• [What to do]: Find the line containing "The height and width of the screenshot is (452, 804).". Reproduce it and every line after it up to the end of the records, exactly as written.

• [Task data]:
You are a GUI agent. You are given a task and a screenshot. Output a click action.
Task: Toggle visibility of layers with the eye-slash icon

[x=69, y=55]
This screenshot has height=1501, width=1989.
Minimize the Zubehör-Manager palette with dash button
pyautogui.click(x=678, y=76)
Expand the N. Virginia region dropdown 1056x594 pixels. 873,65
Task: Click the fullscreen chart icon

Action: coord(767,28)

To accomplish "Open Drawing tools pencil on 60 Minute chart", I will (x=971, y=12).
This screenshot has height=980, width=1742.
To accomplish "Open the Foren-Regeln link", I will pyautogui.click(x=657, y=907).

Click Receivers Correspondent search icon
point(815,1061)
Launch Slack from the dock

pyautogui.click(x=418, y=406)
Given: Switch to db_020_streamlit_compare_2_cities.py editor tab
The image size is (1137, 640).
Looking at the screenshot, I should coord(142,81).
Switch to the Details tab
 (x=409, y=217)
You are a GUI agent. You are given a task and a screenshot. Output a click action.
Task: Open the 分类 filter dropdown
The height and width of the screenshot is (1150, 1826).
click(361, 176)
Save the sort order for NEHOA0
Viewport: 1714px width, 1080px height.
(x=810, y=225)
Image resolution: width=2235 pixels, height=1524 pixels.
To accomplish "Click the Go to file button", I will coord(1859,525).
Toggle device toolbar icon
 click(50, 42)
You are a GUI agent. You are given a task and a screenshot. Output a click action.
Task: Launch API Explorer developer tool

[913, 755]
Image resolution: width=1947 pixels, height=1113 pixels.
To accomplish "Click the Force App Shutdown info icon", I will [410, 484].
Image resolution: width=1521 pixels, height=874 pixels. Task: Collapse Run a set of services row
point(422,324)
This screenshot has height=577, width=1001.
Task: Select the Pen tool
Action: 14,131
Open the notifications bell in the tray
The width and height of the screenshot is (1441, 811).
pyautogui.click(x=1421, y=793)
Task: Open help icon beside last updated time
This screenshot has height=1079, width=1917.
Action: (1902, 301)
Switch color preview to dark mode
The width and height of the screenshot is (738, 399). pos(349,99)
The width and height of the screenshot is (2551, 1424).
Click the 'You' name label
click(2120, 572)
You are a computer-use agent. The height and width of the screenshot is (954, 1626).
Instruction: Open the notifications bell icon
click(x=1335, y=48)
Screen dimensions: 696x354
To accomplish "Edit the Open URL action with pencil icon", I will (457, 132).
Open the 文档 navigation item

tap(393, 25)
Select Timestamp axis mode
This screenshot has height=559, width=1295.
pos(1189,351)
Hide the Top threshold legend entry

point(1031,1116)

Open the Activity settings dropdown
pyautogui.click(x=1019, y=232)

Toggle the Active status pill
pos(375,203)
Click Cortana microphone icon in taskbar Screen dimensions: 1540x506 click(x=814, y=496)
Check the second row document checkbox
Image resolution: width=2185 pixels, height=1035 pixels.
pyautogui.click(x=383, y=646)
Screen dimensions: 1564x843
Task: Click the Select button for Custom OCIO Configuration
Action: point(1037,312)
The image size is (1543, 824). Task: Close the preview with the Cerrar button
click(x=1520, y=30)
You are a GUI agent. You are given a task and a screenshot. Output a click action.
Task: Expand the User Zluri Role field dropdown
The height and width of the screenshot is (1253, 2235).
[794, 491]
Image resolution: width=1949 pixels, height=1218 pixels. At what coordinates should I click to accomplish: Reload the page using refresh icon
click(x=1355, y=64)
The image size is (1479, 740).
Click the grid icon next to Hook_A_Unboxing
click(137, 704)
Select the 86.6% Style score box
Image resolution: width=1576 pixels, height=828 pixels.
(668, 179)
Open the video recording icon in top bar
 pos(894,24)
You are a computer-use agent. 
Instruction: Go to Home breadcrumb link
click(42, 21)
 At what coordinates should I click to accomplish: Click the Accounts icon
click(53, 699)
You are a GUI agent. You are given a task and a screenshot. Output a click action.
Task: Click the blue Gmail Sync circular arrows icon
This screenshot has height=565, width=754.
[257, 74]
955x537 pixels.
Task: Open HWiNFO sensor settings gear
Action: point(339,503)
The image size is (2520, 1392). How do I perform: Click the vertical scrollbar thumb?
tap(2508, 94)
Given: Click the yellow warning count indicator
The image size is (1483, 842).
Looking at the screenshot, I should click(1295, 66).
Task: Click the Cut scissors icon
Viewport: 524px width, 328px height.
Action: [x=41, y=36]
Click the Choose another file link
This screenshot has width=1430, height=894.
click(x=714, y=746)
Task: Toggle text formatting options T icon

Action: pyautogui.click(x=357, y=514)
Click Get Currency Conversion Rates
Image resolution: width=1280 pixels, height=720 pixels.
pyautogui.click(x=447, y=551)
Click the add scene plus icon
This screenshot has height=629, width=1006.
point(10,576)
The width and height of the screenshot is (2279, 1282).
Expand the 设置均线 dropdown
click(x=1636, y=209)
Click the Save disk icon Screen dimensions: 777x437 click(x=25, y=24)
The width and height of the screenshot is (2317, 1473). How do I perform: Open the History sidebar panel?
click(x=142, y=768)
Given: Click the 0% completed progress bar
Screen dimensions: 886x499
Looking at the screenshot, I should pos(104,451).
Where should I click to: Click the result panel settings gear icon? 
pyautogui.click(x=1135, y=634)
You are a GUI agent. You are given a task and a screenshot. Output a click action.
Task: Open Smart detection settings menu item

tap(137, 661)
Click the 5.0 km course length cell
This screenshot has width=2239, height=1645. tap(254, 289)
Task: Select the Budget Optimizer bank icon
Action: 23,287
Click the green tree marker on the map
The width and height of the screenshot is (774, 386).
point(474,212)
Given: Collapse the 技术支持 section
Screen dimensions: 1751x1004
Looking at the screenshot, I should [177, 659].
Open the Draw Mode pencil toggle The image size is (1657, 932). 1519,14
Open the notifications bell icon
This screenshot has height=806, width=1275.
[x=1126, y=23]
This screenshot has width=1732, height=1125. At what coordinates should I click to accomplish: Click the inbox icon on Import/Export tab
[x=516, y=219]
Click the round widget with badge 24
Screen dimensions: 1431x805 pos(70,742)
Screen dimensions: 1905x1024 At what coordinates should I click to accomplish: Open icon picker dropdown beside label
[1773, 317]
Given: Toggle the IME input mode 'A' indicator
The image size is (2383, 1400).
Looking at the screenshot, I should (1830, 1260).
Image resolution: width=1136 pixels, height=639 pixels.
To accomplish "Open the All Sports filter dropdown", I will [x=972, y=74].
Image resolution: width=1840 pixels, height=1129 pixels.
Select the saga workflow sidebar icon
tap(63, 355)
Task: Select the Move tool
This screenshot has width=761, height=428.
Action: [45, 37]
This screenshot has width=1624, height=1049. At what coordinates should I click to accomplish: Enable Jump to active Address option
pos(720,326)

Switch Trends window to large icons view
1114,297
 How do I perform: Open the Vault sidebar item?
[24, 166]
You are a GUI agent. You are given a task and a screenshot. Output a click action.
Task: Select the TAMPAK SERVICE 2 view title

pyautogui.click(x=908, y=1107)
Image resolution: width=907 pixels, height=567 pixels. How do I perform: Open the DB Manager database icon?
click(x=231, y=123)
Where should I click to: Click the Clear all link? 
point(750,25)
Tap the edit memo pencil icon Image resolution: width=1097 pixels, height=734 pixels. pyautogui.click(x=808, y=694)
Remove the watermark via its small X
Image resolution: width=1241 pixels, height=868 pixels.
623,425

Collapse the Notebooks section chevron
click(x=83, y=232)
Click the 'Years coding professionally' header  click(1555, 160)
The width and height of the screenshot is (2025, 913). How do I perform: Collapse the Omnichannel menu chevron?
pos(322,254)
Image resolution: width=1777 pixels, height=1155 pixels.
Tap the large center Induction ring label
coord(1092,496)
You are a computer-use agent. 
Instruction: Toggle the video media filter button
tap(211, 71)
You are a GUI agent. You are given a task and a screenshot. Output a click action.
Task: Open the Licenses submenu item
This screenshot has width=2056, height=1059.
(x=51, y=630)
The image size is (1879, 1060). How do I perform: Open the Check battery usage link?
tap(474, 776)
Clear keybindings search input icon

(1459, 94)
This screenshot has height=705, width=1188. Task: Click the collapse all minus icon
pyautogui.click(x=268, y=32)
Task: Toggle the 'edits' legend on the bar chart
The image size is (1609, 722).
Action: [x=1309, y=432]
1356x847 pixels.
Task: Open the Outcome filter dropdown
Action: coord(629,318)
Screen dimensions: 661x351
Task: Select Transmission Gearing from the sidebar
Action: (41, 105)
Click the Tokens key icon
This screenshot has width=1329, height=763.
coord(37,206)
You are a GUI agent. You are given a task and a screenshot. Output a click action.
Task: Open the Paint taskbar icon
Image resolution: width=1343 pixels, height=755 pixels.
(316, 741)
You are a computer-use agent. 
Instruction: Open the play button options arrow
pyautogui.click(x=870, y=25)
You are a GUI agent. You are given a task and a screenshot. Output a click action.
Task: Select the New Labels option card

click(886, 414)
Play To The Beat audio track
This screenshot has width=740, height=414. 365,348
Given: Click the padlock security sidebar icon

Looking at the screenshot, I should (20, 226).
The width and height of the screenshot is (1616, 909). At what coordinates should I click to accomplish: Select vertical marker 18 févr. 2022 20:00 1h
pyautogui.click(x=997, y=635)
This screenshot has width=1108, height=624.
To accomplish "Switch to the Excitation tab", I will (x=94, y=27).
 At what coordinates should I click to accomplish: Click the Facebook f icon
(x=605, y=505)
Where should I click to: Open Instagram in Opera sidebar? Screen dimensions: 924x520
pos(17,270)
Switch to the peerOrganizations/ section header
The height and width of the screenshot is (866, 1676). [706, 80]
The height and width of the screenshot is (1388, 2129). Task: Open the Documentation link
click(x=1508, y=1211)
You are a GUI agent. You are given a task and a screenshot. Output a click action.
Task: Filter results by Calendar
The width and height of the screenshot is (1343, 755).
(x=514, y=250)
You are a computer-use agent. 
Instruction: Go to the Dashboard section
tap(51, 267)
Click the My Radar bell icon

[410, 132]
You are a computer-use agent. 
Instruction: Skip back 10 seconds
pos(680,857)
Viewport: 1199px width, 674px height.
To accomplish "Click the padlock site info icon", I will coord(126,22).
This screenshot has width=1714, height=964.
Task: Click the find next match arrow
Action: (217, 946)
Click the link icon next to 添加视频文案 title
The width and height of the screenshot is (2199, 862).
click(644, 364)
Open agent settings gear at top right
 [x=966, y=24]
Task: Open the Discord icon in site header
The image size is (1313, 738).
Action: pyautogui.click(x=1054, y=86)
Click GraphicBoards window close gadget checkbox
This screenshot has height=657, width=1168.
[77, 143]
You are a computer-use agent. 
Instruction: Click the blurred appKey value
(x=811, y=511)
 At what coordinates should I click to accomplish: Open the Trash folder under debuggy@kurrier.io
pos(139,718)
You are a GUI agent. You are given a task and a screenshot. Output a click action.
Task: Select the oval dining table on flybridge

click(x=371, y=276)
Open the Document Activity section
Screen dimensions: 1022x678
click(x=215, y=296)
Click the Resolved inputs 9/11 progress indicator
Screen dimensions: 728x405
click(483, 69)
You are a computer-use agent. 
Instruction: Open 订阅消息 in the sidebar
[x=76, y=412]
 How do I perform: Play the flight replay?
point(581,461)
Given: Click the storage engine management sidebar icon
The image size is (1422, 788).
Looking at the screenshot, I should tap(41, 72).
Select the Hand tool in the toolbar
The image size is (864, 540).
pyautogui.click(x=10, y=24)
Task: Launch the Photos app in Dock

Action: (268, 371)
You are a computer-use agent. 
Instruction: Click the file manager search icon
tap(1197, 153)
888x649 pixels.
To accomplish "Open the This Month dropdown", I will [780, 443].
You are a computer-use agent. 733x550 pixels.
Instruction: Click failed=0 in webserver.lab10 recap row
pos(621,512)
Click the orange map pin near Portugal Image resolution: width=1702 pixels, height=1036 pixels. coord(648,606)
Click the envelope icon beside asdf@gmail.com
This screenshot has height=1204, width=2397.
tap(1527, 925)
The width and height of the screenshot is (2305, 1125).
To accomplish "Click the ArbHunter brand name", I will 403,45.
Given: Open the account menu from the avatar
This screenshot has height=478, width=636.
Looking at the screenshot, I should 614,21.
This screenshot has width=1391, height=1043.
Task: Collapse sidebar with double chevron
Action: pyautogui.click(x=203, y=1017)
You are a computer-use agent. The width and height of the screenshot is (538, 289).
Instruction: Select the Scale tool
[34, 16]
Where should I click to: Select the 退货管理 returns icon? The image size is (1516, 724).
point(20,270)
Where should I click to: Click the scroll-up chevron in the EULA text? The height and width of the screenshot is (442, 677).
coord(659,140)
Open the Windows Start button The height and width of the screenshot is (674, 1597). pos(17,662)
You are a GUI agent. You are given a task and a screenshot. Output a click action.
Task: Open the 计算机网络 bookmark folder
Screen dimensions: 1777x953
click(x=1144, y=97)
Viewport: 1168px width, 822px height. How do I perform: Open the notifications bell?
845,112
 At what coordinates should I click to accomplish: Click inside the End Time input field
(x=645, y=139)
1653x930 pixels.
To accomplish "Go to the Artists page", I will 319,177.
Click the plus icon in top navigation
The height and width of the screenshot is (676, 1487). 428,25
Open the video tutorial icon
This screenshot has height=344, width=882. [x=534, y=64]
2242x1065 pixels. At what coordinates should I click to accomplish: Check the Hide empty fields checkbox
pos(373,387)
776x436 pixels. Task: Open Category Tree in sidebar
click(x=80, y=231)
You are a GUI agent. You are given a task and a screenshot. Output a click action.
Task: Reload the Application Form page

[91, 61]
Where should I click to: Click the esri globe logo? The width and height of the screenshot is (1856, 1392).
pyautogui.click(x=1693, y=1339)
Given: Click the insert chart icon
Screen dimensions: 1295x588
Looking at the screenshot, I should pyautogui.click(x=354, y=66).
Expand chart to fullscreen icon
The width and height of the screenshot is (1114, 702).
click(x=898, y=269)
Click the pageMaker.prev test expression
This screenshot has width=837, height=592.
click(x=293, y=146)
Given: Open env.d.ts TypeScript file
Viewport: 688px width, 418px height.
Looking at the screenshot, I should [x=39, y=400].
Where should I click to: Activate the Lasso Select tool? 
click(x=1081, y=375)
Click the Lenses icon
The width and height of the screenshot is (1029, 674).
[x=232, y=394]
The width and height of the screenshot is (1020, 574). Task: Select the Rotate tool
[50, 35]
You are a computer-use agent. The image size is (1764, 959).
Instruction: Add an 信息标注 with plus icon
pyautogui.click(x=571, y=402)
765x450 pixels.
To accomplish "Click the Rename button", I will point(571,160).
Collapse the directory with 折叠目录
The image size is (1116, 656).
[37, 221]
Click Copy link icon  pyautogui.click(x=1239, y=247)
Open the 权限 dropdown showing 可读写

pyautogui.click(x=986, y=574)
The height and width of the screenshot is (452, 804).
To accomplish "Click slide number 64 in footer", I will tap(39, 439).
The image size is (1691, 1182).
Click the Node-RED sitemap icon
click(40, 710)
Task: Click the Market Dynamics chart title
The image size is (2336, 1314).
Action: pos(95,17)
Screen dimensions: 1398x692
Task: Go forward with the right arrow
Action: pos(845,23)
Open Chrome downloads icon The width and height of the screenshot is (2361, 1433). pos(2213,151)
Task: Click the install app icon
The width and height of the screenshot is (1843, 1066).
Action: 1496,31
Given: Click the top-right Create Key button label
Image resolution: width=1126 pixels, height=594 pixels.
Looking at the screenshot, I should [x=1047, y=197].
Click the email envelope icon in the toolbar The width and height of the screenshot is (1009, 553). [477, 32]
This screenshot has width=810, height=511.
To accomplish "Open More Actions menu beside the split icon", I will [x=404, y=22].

• [Response to this exercise]:
The height and width of the screenshot is (452, 804).
To accomplish "Click slide number 64 in footer", I will tap(39, 439).
The image size is (1691, 1182).
Click the Node-RED sitemap icon
click(40, 710)
Task: Click the Market Dynamics chart title
The image size is (2336, 1314).
Action: pos(95,17)
Screen dimensions: 1398x692
Task: Go forward with the right arrow
Action: pos(845,23)
Open Chrome downloads icon The width and height of the screenshot is (2361, 1433). pos(2213,151)
Task: Click the install app icon
The width and height of the screenshot is (1843, 1066).
Action: 1496,31
Given: Click the top-right Create Key button label
Image resolution: width=1126 pixels, height=594 pixels.
Looking at the screenshot, I should [x=1047, y=197].
Click the email envelope icon in the toolbar The width and height of the screenshot is (1009, 553). [477, 32]
This screenshot has width=810, height=511.
To accomplish "Open More Actions menu beside the split icon", I will [x=404, y=22].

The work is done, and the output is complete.